Responses from 14,000 people in 95 countries reveal that empathy and curiosity become important in a boundaryless work environment. The structures, processes and systems previously used to make employees better at work have been swapped for means to make work better for employees in recent years.
However, most workers report that their well-being did not improve this year and may even have gotten worse. Stress remains high, since 40% of workers in 2018 reported its negative impacts on productivity, health and family stability. It often leads to burnout; 48% of workers and 53% of managers say they are burned out at work, and nearly half of millennial and Gen Z workers report feeling stressed all or most of the time. This, in turn, leads to “quiet quitting” (also known as “work to rule”), which the 2023 Gallup State of the Global Workplace study says 59% of the global workforce does.
Although workers in the electrical industry rank their job satisfaction as high, employee engagement is just as important in electrical contracting as in other sectors. Nevertheless, according to Forbes, focusing on satisfaction alone is doing more damage than good because it leads to complacency at the cost of innovation and productivity. Engaged employees exercise creativity and passion that fuels long-term success. Unfortunately, employee engagement reached its lowest point in a decade this year; only 30% of U.S. workers report being engaged and 17% classify themselves as actively disengaged.

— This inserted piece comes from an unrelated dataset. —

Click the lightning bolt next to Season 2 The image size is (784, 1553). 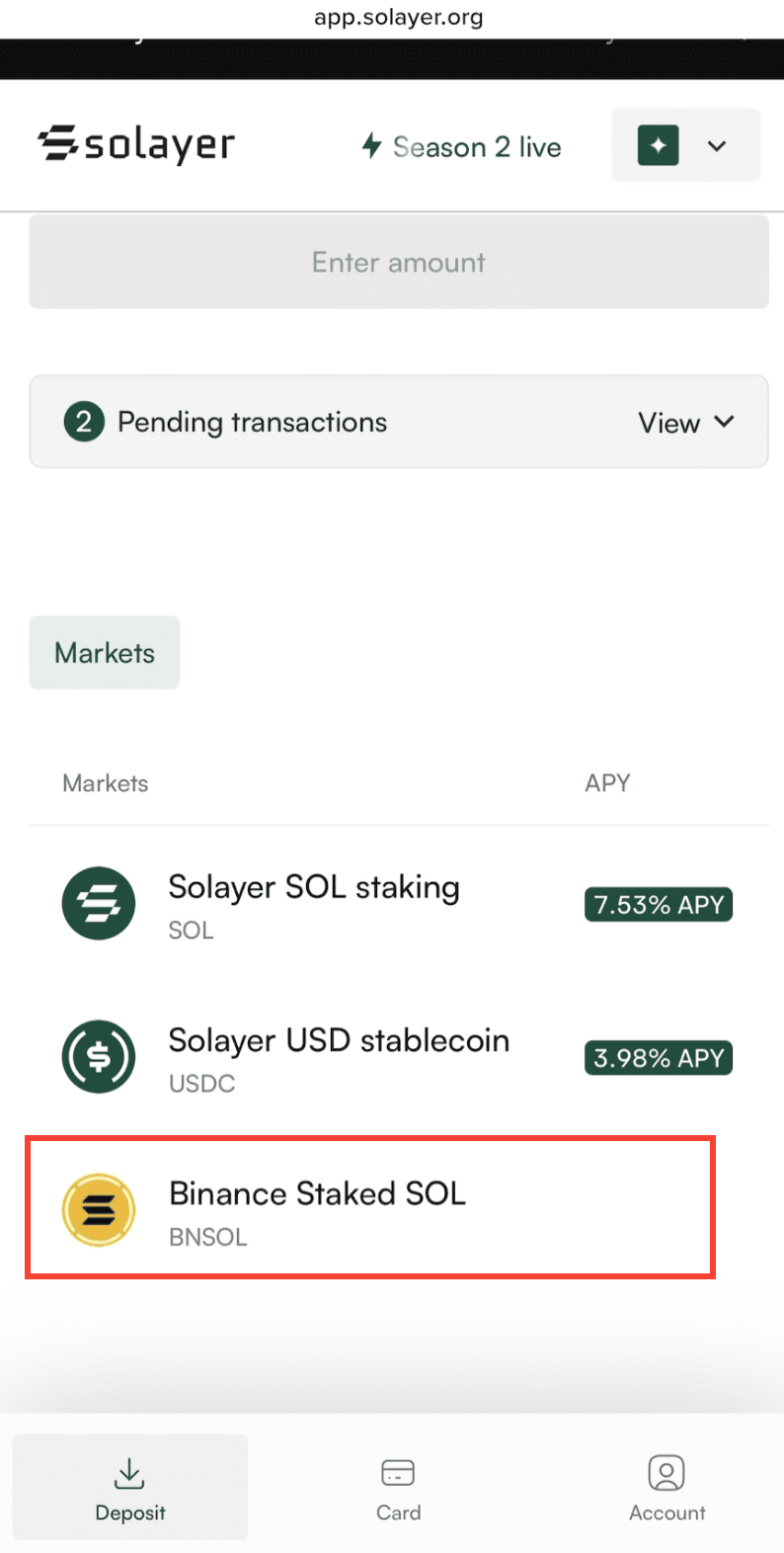coord(371,145)
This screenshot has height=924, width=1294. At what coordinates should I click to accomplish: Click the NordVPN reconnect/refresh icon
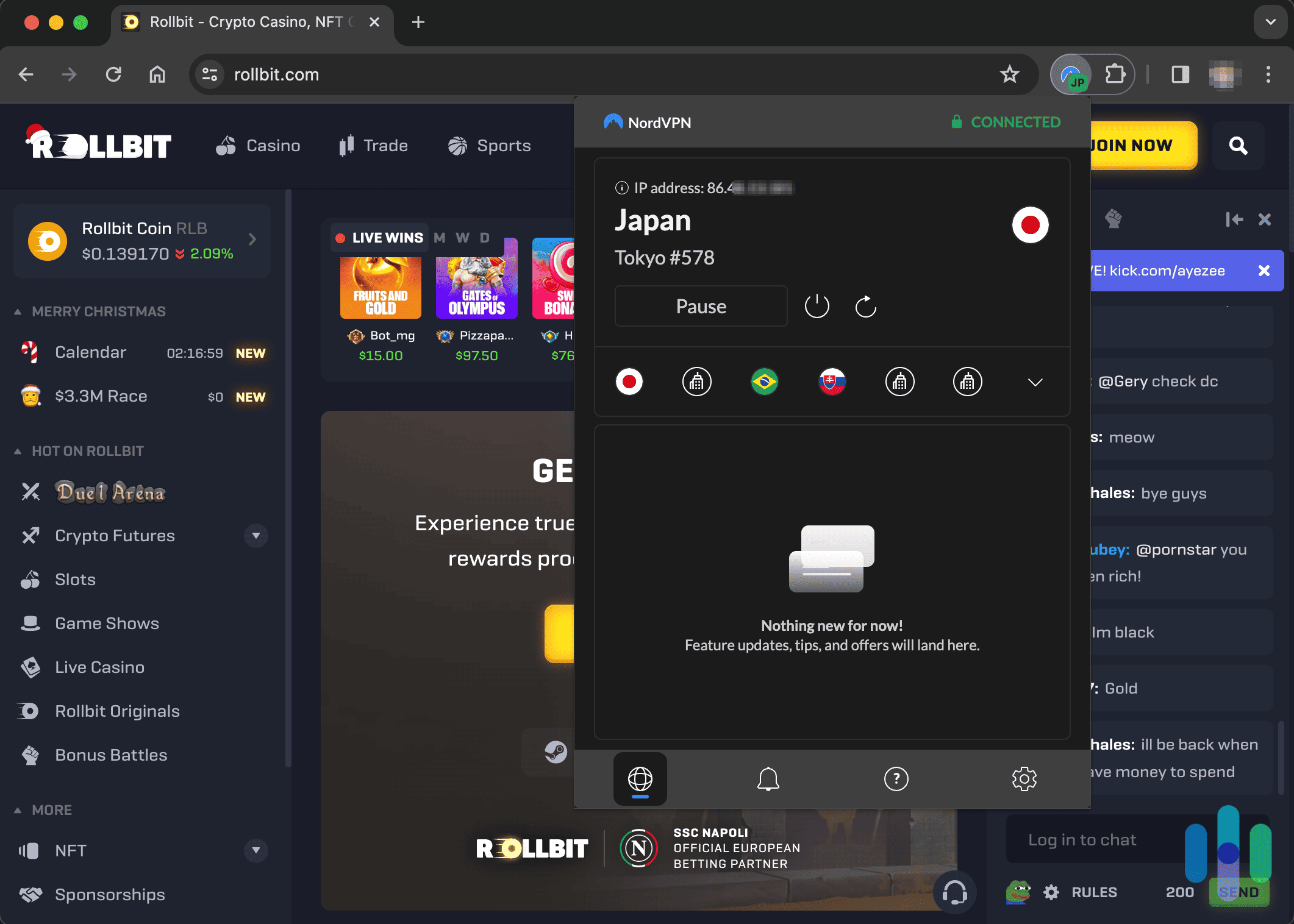865,306
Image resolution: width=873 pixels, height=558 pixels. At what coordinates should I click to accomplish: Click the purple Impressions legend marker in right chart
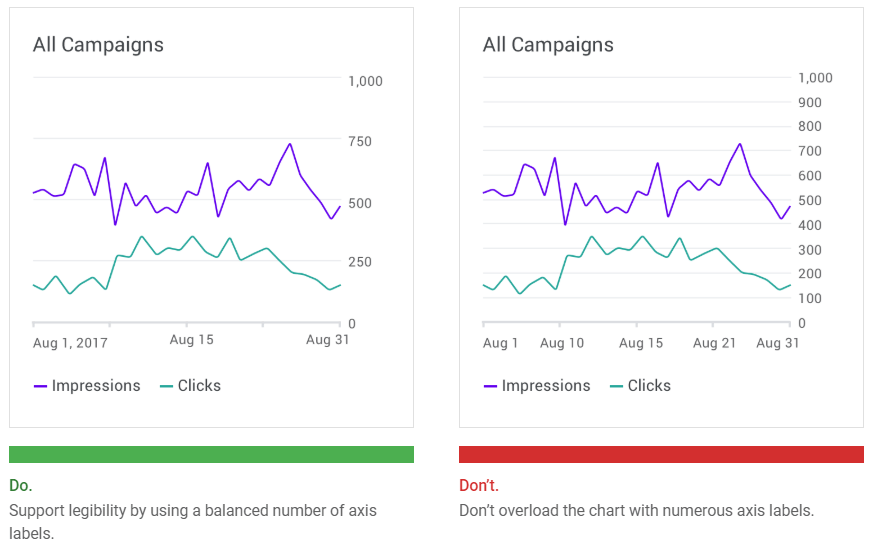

One failure the Deloitte study discovered is relying on employee engagement and satisfaction to gauge the relationship between employee and company. A related failure the study uncovered is “productivity paranoia.” Fear that remote workers aren’t productive has risen to 85%.
Instead, it determined that trust is the measurement indicating how far employees are willing to go to help their company, whether or not it benefits them. Furthermore, rather than relying on employee satisfaction, companies should be looking to psychological resilience and collective purpose.
Spotlighting employee development, aligning personal goals with organizational objectives and fostering a sense of belonging are the new standards for successful businesses. The future relies on creating an environment where employees feel comfortable taking risks and pushing boundaries—and where they feel like they belong.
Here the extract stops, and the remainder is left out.